Cambiare l’atteggiamento pubblico nei confronti della violenza domestica è stato un argomento caldo in Lituania nel 2018. Come ha rivelato uno studio di HRMI, le donne vittime di violenza più difficilmente riconoscono la violenza economica e sessuale, che è più legata ai tradizionali ruoli di genere. Lo studio ha rivelato anche che molte donne hanno avuto esperienze negative con gli specialisti che dovrebbero aiutarle e molte sono state anche incolpate nonostante fossero vittime.

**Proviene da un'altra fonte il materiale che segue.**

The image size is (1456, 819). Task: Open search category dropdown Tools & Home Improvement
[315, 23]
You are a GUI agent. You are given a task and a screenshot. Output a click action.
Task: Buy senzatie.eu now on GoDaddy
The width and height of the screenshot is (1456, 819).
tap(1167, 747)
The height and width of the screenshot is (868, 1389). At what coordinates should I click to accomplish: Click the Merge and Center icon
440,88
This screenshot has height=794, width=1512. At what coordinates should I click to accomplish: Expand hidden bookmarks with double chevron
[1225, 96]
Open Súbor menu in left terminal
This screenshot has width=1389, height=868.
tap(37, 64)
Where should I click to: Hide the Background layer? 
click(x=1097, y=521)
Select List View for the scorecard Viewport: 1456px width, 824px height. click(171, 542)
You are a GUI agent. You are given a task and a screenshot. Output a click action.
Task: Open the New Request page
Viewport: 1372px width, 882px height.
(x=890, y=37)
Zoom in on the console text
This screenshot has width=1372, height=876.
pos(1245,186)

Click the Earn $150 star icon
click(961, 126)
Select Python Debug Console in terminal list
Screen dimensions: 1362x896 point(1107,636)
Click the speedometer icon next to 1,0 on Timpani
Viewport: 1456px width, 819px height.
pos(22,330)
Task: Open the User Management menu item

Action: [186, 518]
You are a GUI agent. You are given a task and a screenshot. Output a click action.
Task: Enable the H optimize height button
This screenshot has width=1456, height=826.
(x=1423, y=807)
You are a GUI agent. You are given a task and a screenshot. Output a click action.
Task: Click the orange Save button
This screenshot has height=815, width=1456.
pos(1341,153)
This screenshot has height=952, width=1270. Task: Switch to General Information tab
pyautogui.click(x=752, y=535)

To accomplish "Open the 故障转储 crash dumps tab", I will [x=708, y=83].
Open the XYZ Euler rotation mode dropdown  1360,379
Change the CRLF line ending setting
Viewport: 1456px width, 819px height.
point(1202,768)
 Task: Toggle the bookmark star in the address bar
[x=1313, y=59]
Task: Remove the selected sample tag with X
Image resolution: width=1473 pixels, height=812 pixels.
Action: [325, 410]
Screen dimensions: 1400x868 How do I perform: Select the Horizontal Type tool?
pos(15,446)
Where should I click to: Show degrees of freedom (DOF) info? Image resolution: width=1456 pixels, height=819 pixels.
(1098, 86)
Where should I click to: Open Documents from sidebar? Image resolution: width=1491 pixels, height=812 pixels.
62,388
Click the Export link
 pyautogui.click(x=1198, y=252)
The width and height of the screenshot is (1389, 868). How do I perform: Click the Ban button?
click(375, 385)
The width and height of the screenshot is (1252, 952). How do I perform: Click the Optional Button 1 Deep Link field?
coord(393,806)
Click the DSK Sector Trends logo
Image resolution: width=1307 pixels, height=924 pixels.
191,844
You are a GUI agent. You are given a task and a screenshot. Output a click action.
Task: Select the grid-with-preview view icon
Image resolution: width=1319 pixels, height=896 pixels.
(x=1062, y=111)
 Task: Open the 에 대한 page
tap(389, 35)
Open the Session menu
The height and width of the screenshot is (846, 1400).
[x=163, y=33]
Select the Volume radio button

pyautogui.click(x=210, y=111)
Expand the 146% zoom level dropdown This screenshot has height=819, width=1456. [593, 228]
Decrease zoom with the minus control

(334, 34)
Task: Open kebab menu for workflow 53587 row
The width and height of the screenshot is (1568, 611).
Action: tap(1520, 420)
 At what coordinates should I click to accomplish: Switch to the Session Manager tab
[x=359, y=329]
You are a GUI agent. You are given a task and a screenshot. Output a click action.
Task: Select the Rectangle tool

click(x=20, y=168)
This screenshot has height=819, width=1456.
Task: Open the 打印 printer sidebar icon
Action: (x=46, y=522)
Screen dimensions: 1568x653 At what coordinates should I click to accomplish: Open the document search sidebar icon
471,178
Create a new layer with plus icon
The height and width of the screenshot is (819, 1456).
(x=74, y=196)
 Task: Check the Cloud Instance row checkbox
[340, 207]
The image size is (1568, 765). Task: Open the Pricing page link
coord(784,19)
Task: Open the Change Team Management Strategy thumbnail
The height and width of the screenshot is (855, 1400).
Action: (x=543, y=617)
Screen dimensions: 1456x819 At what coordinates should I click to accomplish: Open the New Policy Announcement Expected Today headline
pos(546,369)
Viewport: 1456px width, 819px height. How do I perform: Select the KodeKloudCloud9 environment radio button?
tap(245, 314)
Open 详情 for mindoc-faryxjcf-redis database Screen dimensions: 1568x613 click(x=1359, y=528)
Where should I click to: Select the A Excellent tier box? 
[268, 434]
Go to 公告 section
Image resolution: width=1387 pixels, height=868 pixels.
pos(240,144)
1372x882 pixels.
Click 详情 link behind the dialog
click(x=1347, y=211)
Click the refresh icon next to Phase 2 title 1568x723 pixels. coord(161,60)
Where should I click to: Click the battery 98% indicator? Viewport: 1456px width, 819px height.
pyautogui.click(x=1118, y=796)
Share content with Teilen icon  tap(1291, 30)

Una persona su due in Lituania pensa ancora che le donne vittime di violenza sapessero in che tipo di relazioni stessero entrando e la stessa percentuale pensa che siano state le stesse donne a provocare la violenza. Support Them, una campagna di sostegno realizzata alla fine dello scorso anno, ha cercato di attirare l’attenzione sul fatto che la violenza contro le donne non è un problema individuale, bensì sociale, che richiede la comprensione non solo da parte della polizia, degli specialisti e dei professionisti dell’assistenza, ma della società nel suo complesso. Il Presidente lituano, Dalia Grybauskaitė, ha presentato quest’anno al Parlamento la proposta di ratificare la Convenzione di Istanbul sulla prevenzione della violenza contro le donne.

Infine, possiamo prendere atto che nessuna di queste iniziative di introdurre divieti è stata supportata dal punto di vista legale. Le proteste pubbliche durante tutto l’anno dimostrano che le persone sono tutt’altro che indifferenti e impotenti di fronte alla limitazione dei diritti umani. Sentirsi responsabili di noi stessi e degli altri ci aiuterà ad affrontare altre sfide ai diritti umani in futuro.